** ASSIGNMENT **
Your job is to report every line of the entries that has "computer".
☆ ☆ ☆ ☆
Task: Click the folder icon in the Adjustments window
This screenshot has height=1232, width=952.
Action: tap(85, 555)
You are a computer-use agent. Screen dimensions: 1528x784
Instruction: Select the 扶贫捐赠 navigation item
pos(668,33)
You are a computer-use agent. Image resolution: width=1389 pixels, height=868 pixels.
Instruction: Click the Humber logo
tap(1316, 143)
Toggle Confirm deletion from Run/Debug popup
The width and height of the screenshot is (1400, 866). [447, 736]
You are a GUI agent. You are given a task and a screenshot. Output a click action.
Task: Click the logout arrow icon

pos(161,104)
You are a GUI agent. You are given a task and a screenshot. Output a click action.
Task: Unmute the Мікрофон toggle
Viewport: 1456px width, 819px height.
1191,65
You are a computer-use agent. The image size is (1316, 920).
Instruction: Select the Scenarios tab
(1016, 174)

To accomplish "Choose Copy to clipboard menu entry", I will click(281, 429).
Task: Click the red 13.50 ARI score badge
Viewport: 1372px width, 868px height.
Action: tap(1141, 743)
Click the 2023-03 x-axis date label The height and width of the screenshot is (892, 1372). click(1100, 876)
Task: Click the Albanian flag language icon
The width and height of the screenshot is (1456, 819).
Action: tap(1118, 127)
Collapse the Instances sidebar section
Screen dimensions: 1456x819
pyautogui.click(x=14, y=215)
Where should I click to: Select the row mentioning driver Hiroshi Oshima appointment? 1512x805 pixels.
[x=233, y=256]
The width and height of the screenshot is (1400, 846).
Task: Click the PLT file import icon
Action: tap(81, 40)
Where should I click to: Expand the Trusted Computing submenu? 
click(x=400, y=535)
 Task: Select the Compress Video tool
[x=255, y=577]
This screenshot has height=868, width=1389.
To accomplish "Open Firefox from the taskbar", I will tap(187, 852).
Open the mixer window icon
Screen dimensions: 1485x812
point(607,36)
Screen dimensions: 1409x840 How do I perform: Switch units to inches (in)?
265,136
☆ ☆ ☆ ☆
** YOUR RESPONSE **
You are a computer-use agent. Screen dimensions: 1528x784
You are a computer-use agent. Image resolution: width=1389 pixels, height=868 pixels.
You are a computer-use agent. The image size is (1316, 920).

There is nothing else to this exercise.